◆ **ACTION ITEM**: If a line in the data below holds the word "category", copy it.

[Pixel coordinate grounding data]

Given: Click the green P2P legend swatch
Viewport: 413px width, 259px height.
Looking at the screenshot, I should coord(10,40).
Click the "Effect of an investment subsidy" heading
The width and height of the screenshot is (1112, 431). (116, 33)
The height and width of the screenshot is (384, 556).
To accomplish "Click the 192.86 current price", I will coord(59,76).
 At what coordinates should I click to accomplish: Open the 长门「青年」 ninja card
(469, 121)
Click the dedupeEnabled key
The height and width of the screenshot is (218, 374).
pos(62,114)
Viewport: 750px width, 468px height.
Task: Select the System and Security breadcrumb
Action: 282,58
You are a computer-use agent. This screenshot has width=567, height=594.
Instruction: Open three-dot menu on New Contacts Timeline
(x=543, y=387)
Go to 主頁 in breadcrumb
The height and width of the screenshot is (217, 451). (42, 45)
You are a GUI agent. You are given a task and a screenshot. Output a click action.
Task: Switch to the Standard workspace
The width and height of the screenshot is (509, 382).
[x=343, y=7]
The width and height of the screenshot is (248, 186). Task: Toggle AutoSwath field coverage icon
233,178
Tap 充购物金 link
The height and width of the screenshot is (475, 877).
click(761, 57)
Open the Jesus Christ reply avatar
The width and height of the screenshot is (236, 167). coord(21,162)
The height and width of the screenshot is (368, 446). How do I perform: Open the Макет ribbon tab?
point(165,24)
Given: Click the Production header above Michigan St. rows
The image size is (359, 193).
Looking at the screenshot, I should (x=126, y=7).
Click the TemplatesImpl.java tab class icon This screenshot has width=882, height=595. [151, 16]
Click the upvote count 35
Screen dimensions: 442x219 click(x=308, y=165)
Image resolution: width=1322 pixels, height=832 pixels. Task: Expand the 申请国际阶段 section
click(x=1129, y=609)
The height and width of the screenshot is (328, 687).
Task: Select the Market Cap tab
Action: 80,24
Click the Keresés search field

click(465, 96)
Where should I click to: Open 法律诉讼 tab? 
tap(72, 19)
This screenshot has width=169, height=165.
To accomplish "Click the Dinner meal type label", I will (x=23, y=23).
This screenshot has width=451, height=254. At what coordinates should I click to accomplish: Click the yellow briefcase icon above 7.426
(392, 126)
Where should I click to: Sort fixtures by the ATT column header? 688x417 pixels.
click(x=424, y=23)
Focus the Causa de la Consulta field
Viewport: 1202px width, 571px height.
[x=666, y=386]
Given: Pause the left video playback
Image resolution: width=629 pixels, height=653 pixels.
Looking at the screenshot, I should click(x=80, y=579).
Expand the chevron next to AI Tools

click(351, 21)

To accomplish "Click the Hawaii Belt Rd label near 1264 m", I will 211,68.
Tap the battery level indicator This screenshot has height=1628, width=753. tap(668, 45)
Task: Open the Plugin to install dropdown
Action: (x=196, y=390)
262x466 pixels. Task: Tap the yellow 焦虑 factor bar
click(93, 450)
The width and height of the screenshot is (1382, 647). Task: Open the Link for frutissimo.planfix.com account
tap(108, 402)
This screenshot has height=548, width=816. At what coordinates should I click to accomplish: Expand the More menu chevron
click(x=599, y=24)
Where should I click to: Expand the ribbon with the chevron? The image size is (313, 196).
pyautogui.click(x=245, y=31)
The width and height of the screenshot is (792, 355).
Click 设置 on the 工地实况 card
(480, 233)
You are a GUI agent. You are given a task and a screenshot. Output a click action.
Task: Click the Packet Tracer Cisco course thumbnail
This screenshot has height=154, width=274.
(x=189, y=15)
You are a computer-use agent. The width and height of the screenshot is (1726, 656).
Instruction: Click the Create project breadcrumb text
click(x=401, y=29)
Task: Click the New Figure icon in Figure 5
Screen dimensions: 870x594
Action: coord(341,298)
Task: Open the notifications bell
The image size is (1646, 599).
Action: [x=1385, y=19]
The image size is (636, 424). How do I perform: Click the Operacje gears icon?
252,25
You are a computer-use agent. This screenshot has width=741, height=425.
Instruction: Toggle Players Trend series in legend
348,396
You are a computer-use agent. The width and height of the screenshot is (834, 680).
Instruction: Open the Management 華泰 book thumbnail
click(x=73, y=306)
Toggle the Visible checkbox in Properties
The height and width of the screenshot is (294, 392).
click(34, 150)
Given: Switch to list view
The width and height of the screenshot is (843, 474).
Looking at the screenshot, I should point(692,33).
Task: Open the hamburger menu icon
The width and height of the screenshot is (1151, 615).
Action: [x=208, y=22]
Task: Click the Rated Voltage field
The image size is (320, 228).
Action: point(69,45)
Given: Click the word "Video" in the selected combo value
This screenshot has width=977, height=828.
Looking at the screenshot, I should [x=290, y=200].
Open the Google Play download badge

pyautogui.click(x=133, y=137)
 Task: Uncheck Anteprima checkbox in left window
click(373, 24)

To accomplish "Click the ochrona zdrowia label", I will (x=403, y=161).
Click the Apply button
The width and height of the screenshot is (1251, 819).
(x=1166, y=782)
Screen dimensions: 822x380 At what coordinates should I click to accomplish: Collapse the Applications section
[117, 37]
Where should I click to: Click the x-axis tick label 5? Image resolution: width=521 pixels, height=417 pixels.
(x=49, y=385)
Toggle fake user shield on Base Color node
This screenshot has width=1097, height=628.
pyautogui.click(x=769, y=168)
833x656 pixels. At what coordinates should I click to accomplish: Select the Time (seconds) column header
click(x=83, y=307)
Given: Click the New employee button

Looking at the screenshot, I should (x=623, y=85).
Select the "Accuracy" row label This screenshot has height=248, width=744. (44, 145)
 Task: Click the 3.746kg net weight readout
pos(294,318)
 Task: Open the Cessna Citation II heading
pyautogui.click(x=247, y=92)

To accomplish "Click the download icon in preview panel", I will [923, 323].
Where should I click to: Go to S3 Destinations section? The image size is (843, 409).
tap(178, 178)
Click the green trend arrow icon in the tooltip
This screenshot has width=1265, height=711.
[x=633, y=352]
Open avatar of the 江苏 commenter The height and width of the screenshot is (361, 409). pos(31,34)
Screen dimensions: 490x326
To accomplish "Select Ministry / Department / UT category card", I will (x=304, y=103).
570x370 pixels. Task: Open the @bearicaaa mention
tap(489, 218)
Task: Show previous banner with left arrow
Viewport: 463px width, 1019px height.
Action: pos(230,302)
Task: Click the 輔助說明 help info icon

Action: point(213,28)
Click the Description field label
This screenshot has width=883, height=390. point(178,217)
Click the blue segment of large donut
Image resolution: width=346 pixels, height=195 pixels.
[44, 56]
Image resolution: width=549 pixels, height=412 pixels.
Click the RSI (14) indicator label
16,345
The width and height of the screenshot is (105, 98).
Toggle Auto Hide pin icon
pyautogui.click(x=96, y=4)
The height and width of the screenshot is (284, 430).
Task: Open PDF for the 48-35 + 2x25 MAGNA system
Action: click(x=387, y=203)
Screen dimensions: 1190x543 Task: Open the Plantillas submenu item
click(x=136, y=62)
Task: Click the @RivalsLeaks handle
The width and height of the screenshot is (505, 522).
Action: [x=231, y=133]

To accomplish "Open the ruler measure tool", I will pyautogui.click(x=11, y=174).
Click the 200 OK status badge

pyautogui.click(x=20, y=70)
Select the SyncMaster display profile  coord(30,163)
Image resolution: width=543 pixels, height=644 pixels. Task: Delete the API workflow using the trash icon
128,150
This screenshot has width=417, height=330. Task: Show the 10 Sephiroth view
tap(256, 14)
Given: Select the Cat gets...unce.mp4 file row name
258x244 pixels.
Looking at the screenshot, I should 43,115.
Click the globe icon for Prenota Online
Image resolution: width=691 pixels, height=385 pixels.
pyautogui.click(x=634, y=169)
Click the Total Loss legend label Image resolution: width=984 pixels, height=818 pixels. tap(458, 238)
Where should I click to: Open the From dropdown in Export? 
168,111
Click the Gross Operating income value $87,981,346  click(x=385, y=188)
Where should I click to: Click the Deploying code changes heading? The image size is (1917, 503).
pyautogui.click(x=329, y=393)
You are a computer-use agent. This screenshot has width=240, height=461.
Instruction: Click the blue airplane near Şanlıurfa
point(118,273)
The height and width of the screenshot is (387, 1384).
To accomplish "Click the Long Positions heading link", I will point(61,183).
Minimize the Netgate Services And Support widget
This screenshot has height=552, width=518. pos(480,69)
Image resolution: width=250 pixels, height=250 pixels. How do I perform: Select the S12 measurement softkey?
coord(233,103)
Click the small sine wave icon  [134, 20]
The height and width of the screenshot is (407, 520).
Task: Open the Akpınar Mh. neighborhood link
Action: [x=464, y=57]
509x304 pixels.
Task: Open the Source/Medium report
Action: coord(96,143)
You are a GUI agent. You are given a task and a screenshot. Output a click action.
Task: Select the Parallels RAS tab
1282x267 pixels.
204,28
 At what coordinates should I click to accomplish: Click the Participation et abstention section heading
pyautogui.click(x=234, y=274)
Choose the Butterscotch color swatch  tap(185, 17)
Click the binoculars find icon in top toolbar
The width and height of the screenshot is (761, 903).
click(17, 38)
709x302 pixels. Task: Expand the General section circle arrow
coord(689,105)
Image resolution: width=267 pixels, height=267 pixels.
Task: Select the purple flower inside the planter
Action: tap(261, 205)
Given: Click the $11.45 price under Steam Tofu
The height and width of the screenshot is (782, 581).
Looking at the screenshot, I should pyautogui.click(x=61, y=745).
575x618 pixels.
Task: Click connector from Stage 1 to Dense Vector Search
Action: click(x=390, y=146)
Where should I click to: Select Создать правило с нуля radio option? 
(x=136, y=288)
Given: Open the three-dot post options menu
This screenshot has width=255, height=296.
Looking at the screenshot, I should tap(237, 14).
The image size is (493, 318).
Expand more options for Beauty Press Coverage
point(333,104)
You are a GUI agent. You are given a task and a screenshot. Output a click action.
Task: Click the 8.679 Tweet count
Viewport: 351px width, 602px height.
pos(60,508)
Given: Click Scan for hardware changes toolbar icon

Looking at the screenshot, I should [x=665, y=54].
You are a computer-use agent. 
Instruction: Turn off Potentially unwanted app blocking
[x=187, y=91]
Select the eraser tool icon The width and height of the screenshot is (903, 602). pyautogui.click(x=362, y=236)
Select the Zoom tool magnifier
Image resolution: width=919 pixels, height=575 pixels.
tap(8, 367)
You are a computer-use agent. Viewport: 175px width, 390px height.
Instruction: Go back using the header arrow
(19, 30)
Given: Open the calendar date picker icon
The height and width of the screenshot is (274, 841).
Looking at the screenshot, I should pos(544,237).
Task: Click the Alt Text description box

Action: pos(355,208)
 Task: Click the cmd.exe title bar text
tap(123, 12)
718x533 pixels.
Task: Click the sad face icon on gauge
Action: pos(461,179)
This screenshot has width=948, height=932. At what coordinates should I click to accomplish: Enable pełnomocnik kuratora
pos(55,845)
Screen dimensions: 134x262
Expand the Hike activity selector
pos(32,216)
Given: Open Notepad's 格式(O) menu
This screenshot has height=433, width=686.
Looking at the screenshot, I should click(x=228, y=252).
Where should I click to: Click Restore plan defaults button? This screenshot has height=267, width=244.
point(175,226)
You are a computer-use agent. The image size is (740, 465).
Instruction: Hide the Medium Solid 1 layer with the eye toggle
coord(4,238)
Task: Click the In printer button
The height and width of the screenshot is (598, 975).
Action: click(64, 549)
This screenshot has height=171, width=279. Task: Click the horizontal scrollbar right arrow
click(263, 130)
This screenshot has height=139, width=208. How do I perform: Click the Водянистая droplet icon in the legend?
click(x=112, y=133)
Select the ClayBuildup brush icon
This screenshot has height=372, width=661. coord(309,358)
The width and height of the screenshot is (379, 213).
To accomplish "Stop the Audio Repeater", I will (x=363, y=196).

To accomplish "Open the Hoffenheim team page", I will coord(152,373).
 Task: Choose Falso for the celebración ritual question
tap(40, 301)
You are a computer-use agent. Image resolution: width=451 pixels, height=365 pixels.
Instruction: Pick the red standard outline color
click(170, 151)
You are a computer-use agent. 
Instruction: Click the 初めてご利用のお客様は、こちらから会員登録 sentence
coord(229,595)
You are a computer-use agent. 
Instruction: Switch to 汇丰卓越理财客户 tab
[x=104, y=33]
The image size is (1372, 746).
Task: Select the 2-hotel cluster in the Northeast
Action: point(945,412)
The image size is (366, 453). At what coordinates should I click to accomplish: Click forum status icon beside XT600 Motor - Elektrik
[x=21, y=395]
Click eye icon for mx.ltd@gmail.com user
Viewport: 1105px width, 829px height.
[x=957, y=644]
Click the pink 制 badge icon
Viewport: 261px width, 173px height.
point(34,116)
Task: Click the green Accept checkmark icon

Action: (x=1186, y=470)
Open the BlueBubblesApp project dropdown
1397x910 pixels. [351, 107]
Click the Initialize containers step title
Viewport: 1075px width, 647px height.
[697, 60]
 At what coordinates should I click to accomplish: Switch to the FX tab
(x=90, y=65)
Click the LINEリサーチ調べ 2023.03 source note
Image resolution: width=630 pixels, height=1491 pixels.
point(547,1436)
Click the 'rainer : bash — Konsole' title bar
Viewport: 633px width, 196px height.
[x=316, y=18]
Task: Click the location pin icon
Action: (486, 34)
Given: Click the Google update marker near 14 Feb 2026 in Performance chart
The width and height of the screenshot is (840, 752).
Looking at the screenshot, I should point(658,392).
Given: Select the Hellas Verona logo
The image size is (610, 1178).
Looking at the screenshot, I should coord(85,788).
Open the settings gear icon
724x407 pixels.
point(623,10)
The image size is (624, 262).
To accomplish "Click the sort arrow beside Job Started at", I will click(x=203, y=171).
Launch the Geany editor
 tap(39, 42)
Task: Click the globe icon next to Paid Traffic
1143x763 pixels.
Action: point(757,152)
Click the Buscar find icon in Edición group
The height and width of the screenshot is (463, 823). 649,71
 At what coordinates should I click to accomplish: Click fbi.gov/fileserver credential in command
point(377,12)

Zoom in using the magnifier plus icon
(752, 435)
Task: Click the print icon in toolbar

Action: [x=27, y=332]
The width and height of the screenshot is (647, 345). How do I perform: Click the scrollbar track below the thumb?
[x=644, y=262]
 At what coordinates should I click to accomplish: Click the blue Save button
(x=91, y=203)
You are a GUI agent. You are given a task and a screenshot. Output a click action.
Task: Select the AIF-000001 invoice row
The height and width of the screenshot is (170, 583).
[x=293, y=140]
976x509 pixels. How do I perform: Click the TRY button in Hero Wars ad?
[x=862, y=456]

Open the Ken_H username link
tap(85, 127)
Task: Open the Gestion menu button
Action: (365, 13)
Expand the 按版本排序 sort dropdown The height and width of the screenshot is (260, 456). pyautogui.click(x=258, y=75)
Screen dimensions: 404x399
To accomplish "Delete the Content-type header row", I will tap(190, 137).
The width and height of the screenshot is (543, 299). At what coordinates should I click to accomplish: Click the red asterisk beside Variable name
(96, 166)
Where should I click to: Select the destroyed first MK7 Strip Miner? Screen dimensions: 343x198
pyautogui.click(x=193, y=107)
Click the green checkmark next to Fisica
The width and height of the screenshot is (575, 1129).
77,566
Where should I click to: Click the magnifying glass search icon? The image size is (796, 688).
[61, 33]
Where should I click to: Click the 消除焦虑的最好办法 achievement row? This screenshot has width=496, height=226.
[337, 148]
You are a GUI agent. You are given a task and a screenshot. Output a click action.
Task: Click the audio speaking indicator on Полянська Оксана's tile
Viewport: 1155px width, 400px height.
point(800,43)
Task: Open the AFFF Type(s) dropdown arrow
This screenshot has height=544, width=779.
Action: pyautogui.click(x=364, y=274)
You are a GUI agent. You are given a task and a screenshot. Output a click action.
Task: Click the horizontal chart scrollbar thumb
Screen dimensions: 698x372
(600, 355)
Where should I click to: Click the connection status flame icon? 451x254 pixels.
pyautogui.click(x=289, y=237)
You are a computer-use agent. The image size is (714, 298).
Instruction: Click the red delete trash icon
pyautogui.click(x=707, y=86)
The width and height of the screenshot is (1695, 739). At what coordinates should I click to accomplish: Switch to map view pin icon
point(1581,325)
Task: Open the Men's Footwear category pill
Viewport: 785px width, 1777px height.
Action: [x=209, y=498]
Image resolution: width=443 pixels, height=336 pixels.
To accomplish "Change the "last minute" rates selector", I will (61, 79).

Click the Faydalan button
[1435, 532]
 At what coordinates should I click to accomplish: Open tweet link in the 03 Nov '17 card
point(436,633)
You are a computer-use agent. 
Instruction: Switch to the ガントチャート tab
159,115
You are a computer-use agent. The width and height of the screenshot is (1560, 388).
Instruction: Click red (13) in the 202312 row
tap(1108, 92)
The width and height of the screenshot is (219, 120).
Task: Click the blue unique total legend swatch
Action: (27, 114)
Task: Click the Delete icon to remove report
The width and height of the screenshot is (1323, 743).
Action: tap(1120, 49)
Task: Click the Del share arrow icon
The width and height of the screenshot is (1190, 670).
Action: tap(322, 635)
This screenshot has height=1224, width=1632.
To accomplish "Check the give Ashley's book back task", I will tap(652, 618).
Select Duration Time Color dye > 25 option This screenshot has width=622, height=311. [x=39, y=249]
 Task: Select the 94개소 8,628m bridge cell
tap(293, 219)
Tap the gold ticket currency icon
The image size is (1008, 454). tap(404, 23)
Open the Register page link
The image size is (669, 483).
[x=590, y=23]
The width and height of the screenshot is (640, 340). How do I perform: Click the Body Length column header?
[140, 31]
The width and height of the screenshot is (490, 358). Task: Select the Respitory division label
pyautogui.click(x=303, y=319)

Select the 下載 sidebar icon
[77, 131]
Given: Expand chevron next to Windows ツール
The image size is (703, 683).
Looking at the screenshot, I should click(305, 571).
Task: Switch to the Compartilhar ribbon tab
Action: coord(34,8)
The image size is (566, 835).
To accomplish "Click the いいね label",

◆ **RESPONSE TO THE TASK**:
To accomplish "Select Ministry / Department / UT category card", I will (x=304, y=103).
Task: Open the Men's Footwear category pill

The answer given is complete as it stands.